Carlos, un trabajador de Cresta Roja que pidió reserva de identidad, destacó en Radio La Plata (FM 90.9) la crisis que están sufriendo los ex trabajadores. Además, contó lo difícil que se les hace conseguir otro trabajo debido a su avanzada edad y criticó al gobierno nacional por jactarse de la recuperación de la empresa antes de que continúen los despidos.

El desvinculado de Cresta Roja señaló que este viernes responderán a la represión sufrida con un acto y movilización en Esteban Echeverría, donde pidieron que se sumen organizaciones y partidos políticos.

En otro sentido, relató que cuando se presentó la quiebra “éramos 3300 y quedó un remanente de 1000. Queremos volver a nuestro trabajo y a nuestra casa. Cuando vino el presidente pasamos de ser 3300 a 2100. El pariente de Amadeo Perea hizo el primer ajuste de reducción de personal. Lo de la ‘empresa emblema’ quedó trunco porque no cuidaron a los trabajadores, no fuimos un modelo a seguir”.
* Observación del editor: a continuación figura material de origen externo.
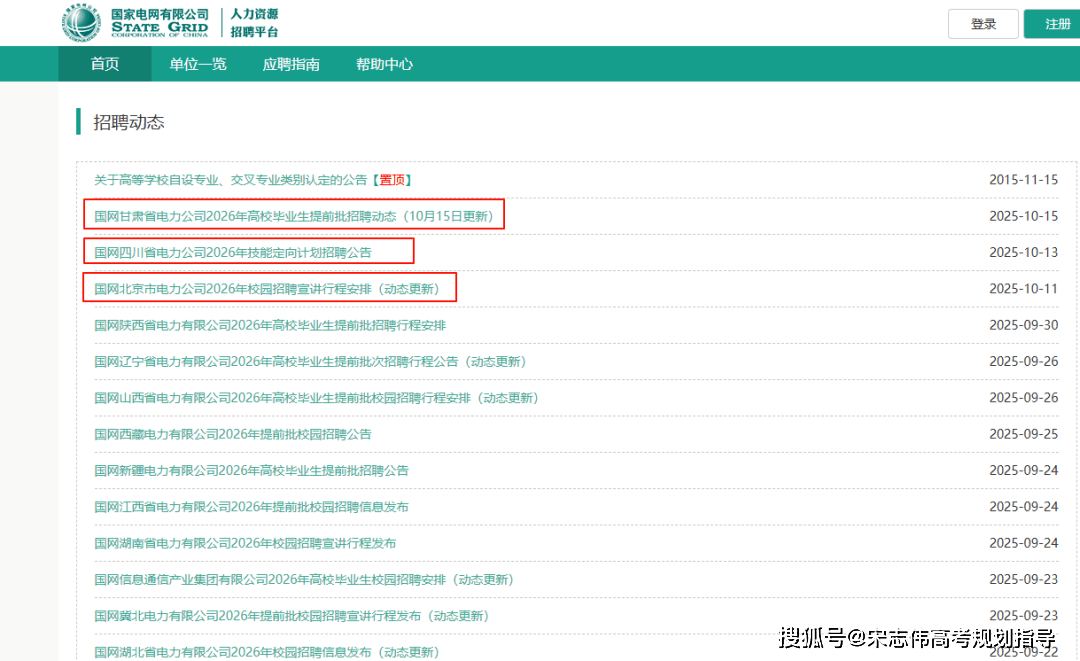The image size is (1080, 661).
Task: Open the 国网信息通信产业集团 recruitment arrangement link
Action: coord(303,579)
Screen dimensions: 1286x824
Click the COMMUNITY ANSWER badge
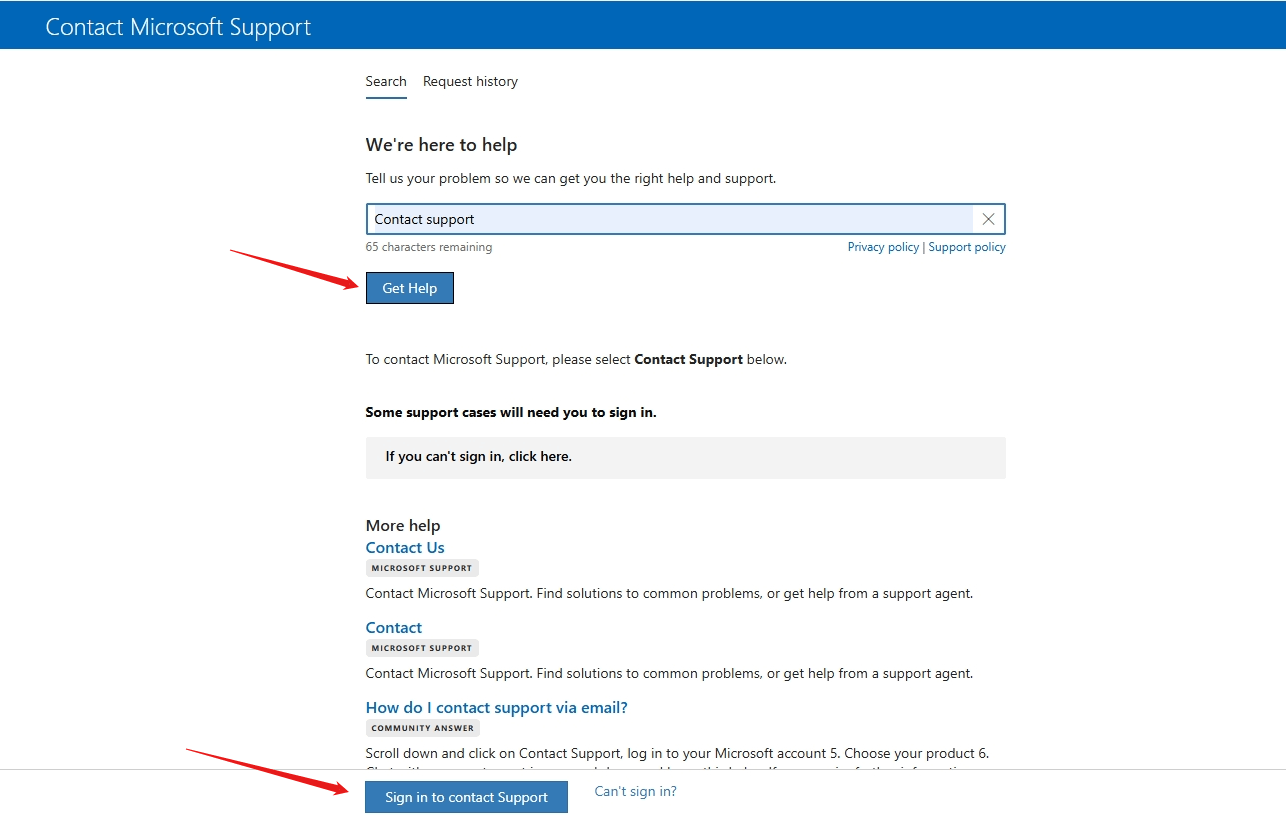(x=422, y=727)
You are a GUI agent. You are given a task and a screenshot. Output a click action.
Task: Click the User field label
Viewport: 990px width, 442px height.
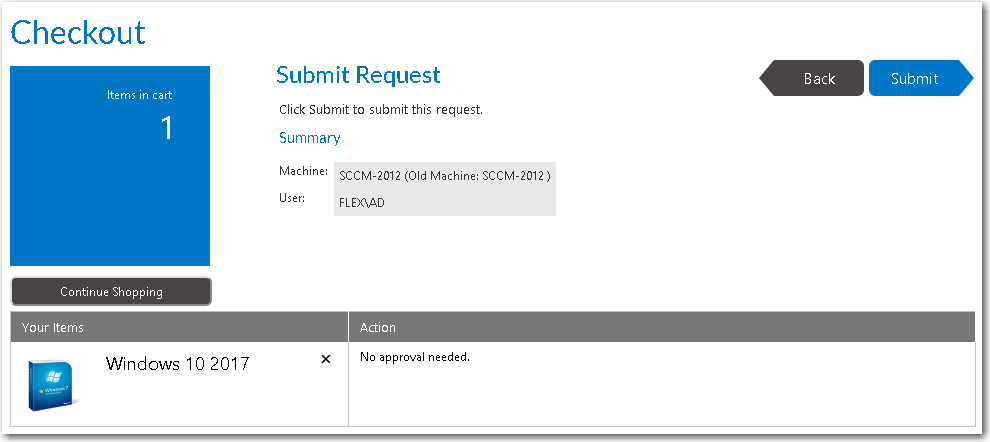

En vísperas de las fiestas de fin de año, agregó que “las hemos pasado de la misma forma. La situación se volvió tan critica que está todo mal. Vamos a pasar una Navidad triste y familiares y amigos también porque no vamos a poder cubrir los gastos de Navidad y año nuevo”.

También destacó lo difícil que es conseguir trabajo por la avanzada edad y por los 24 años que trabajó en la avícola: “Por ser problemáticos agarran el currículum y ni siquiera lo leen”. En esa línea, indicó que en el mejor momento llegaron a producir 380 mil pollos por día y que hoy no llegan a 60 mil. “Hubo cosas raras, malos manejos y negociados. No sé cuál es la intención. Toda la vida trabajé en Cresta Roja. Tenía 3300 trabajadores y vino este gobierno y dejo toda la gente en la calle”, destacó.

En paralelo, relató la represión que sufrieron la semana pasada: “A un vecino que volvía de trabajar le ingresaron en la casa. No tenía nada que ver con nuestros reclamos. La ligó porque empezaron a hacer un rastrillaje. El gobierno tiene las fuerzas y la justicia del lado de ellos. Somos una pelusa en el ombligo y si no hacemos lo que nos dicen lo imponen a fuerza de represión”.